The prisoner was immediately conveyed to Hatton Garden police-office, where he made a vehement appeal to the magistrates, and positively denied any intention to assassinate the prosecutor. He declared that he was labouring under extreme ill-health; and that unless he was immediately supplied with an ounce of opium, his death would be the consequence. He was committed to Newgate to take his trial, and upon inquiry being made, it was learned that he was in a state of extreme want.

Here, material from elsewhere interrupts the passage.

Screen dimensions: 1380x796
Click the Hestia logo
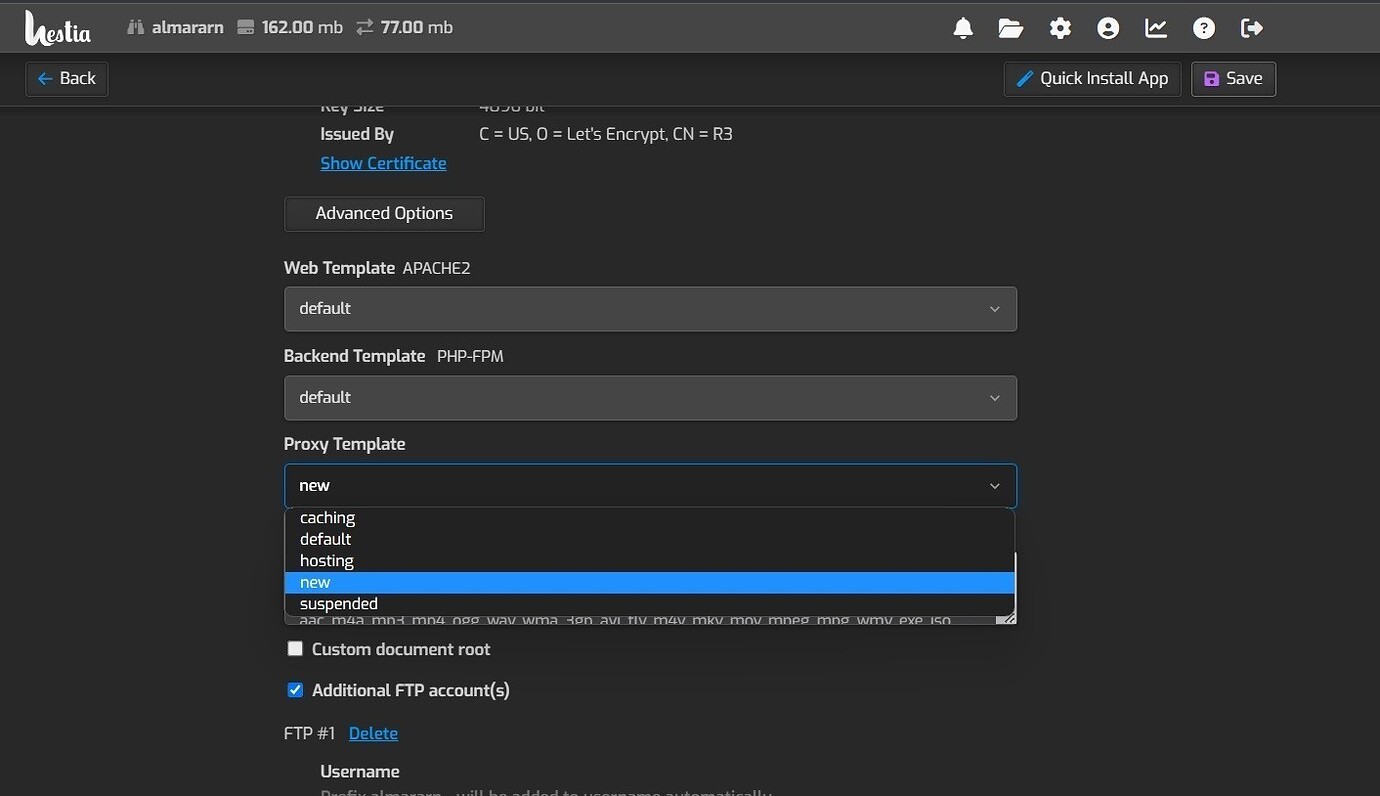57,27
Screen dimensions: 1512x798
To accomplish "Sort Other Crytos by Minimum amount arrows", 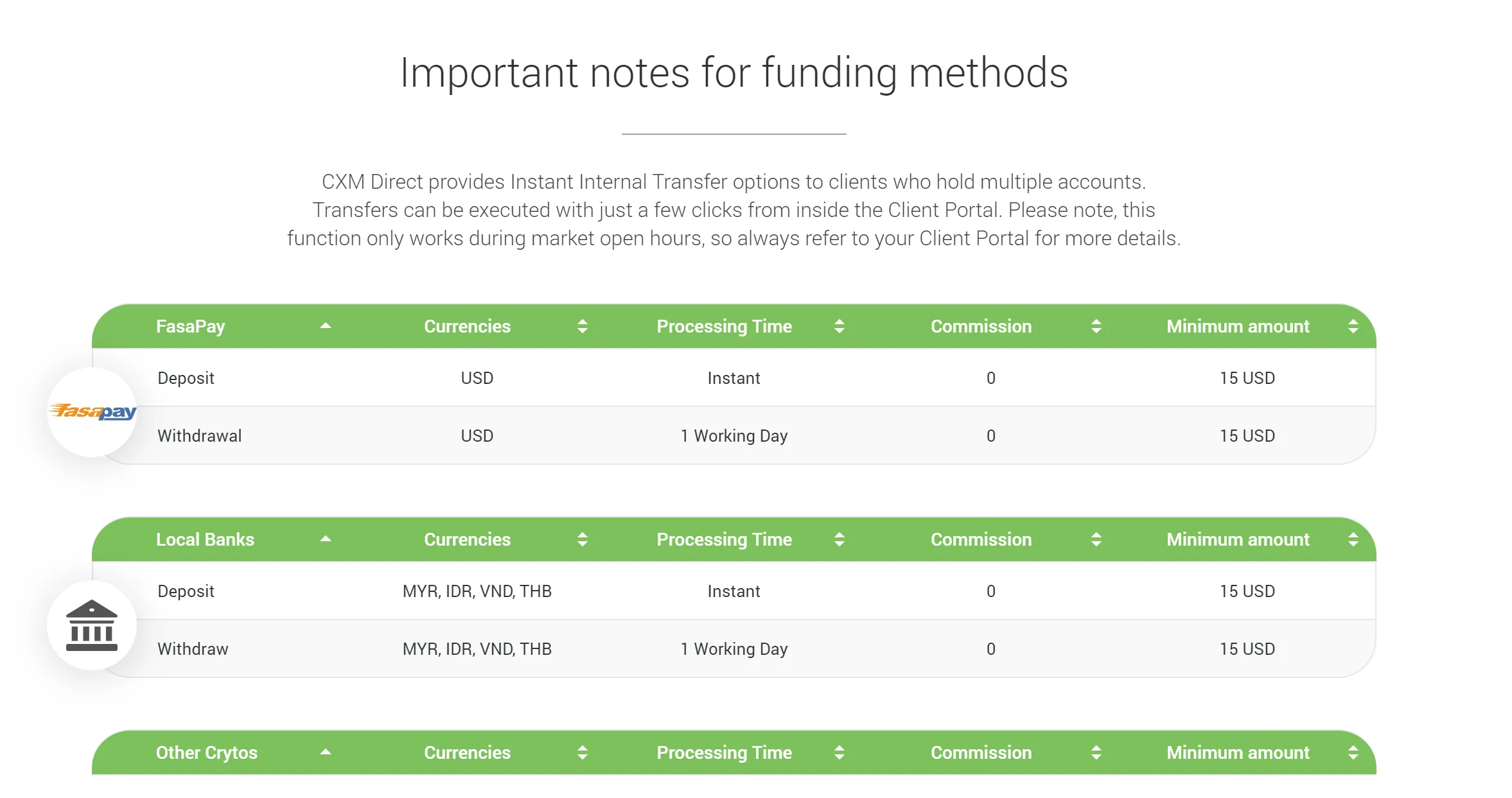I will (1353, 752).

On Tuesday the 26th of February, the prisoner took his trial at the Old Bailey. Mr. Mullay having been examined as to the circumstances already detailed, the prisoner read the following account of the transaction. He said that he had resided in Red Lion-square for about three weeks, at the time of his being taken into custody. His circumstances during that time were certainly bad; and having consulted with an acquaintance, who passed by the name of Owen, and who was equally badly off, as to the best mode of relieving their pecuniary wants, they adopted the following plan. Perceiving the prosecutor's advertisement, they determined, if possible, to induce the advertiser to lodge his money in some banking-house in the joint names of himself and Owen. They imagined that this deposit would enable them to refer to the banking-house, as to their respectability, and by that means obtain credit to a considerable amount. Having answered the advertisement, Mr. Mullay called upon him, and he intimated to him, that there was a situation under Government, which was vacant, the value of which was about 350l. per annum; and that Mr. Owen would be able to procure it for him, provided he consented to pass as his relative; and that the return which they expected was the deposit of three years' salary in the hands of a banker, to be paid over at the end of three months as a premium. Mr. Mullay appeared to consent to this proposition, and several appointments were made to carry out the agreement, at which Owen, it was expected, would attend. On the Tuesday, Mr. Mullay waited for a considerable time, and having already experienced great disappointment in not seeing Mr. Owen, in order that the affair might be finally settled, he expressed himself in no measured terms of the neglect which had been exhibited towards him. Being in bad health and of an irritable disposition, he (the prisoner) became enraged at an offensive epithet which was applied to him, and struck the prosecutor a blow in the face. A violent scuffle took place, in the course of which, finding that the prosecutor was superior to him in size and strength, he admitted having exerted himself to the utmost in his own defence.
The jury, however, notwithstanding this ingenious version of the case, found the prisoner guilty of an assault with intent to rob, and he was sentenced to be transported for life.